> _Stated goal_
Copy out the material word for word, everything from the line containing "Task: Enable the クリッピング 有効にする toggle" down to the line containing "Action: 393,238".

Word and element pointing entries:
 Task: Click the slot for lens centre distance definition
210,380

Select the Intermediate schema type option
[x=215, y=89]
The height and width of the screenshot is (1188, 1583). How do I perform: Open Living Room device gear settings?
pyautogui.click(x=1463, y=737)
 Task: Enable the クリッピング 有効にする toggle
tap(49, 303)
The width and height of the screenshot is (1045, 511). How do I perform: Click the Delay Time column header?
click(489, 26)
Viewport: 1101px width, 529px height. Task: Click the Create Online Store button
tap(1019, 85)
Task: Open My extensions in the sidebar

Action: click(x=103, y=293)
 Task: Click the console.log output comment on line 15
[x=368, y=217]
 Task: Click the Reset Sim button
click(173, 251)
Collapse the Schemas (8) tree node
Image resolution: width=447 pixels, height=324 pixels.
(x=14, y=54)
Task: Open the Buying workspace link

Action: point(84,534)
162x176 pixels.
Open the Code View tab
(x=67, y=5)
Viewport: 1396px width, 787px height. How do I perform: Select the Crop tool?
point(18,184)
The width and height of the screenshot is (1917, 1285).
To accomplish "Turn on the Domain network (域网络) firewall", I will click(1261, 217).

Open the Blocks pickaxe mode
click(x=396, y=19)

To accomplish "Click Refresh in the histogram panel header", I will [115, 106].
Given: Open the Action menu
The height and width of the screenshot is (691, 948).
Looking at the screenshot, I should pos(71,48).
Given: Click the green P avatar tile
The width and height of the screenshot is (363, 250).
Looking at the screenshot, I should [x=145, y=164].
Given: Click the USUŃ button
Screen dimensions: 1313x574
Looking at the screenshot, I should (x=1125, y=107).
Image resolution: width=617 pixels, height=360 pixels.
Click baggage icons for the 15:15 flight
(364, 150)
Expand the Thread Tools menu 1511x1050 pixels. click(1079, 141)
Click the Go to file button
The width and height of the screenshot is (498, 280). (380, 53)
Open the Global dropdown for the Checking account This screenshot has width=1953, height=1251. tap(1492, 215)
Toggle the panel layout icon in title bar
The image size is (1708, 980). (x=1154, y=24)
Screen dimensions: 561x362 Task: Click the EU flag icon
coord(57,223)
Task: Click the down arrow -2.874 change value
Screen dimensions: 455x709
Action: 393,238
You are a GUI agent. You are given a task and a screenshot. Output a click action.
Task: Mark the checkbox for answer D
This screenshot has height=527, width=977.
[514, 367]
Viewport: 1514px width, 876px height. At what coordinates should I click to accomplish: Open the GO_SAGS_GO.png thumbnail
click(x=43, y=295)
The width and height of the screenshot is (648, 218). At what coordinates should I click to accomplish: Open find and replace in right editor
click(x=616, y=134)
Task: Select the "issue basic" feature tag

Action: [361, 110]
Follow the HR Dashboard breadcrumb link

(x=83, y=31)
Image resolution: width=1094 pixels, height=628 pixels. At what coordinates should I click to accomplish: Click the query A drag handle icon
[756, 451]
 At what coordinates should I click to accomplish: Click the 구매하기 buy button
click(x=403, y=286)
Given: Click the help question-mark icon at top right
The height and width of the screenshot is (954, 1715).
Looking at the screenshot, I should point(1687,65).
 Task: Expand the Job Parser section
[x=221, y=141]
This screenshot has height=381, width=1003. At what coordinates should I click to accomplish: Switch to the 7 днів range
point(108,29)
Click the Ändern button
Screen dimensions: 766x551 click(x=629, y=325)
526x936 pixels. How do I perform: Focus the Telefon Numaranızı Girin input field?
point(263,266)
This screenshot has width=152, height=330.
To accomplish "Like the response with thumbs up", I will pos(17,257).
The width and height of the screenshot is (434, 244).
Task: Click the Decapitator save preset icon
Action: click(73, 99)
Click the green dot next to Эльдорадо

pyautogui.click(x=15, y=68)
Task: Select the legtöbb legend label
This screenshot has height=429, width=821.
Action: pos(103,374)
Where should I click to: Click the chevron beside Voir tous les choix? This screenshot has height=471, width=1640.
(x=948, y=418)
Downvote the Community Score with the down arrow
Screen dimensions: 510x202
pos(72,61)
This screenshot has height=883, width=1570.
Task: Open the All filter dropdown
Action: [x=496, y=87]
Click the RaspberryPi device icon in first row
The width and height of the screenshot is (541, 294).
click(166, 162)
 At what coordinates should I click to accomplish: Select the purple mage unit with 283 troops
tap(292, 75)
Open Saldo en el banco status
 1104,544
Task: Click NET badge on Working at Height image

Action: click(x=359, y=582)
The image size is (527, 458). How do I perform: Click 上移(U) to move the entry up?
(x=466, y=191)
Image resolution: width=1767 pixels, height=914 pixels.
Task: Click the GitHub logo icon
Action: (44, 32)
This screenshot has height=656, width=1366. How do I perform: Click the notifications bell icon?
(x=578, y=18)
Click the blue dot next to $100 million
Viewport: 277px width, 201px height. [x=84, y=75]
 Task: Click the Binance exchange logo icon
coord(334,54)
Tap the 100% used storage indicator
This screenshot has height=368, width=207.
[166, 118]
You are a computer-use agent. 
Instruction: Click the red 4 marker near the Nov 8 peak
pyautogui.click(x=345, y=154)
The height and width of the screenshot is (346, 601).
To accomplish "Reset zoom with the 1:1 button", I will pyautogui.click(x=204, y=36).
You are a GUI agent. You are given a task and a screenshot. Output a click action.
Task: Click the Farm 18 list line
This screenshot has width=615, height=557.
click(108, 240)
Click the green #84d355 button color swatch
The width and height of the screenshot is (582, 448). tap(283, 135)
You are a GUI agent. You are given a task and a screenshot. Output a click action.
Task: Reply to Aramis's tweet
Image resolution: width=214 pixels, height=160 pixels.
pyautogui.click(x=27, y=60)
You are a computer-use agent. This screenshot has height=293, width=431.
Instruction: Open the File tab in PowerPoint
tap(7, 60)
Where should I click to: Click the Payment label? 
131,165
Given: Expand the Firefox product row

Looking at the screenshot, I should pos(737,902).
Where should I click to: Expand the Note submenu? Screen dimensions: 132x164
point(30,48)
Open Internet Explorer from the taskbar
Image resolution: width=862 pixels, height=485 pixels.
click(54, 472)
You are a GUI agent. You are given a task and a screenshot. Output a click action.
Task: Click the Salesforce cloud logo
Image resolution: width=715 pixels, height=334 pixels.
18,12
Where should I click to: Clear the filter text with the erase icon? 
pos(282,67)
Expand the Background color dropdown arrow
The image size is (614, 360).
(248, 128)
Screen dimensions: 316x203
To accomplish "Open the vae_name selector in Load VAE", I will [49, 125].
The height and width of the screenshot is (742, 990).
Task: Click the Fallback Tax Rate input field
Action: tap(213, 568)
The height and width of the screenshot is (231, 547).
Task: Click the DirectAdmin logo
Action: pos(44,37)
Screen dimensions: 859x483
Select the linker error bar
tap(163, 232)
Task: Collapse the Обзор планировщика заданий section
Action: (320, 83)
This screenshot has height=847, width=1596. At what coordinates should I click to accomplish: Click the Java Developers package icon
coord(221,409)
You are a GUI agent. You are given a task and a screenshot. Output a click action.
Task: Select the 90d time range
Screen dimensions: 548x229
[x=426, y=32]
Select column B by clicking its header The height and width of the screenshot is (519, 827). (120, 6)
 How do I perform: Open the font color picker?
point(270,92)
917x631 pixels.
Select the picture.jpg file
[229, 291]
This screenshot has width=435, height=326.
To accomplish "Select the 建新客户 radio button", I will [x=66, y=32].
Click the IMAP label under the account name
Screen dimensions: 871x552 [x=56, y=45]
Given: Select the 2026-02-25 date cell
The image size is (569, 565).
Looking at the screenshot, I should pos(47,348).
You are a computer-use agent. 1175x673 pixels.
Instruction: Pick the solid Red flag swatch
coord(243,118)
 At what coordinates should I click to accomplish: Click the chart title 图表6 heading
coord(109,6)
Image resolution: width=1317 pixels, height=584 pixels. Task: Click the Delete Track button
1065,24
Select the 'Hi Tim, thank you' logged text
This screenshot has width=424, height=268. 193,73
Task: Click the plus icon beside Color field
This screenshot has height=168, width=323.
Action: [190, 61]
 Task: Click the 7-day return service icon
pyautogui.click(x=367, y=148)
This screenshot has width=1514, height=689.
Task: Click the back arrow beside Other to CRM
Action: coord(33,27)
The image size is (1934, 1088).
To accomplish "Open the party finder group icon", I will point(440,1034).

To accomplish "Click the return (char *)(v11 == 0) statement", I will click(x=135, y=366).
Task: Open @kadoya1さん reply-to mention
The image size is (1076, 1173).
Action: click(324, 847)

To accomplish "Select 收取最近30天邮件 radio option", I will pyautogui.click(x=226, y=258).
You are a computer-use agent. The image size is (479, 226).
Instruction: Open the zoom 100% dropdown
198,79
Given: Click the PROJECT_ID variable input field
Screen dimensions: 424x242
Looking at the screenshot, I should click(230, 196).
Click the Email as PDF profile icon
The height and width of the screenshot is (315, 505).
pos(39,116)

> _The reply_
 Task: Enable the クリッピング 有効にする toggle
tap(49, 303)
The width and height of the screenshot is (1045, 511). How do I perform: Click the Delay Time column header?
click(489, 26)
Viewport: 1101px width, 529px height. Task: Click the Create Online Store button
tap(1019, 85)
Task: Open My extensions in the sidebar

Action: click(x=103, y=293)
 Task: Click the console.log output comment on line 15
[x=368, y=217]
 Task: Click the Reset Sim button
click(173, 251)
Collapse the Schemas (8) tree node
Image resolution: width=447 pixels, height=324 pixels.
(x=14, y=54)
Task: Open the Buying workspace link

Action: point(84,534)
162x176 pixels.
Open the Code View tab
(x=67, y=5)
Viewport: 1396px width, 787px height. How do I perform: Select the Crop tool?
point(18,184)
The width and height of the screenshot is (1917, 1285).
To accomplish "Turn on the Domain network (域网络) firewall", I will click(1261, 217).

Open the Blocks pickaxe mode
click(x=396, y=19)

To accomplish "Click Refresh in the histogram panel header", I will [115, 106].
Given: Open the Action menu
The height and width of the screenshot is (691, 948).
Looking at the screenshot, I should pos(71,48).
Given: Click the green P avatar tile
The width and height of the screenshot is (363, 250).
Looking at the screenshot, I should [x=145, y=164].
Given: Click the USUŃ button
Screen dimensions: 1313x574
Looking at the screenshot, I should (x=1125, y=107).
Image resolution: width=617 pixels, height=360 pixels.
Click baggage icons for the 15:15 flight
(364, 150)
Expand the Thread Tools menu 1511x1050 pixels. click(1079, 141)
Click the Go to file button
The width and height of the screenshot is (498, 280). (380, 53)
Open the Global dropdown for the Checking account This screenshot has width=1953, height=1251. tap(1492, 215)
Toggle the panel layout icon in title bar
The image size is (1708, 980). (x=1154, y=24)
Screen dimensions: 561x362 Task: Click the EU flag icon
coord(57,223)
Task: Click the down arrow -2.874 change value
Screen dimensions: 455x709
Action: 393,238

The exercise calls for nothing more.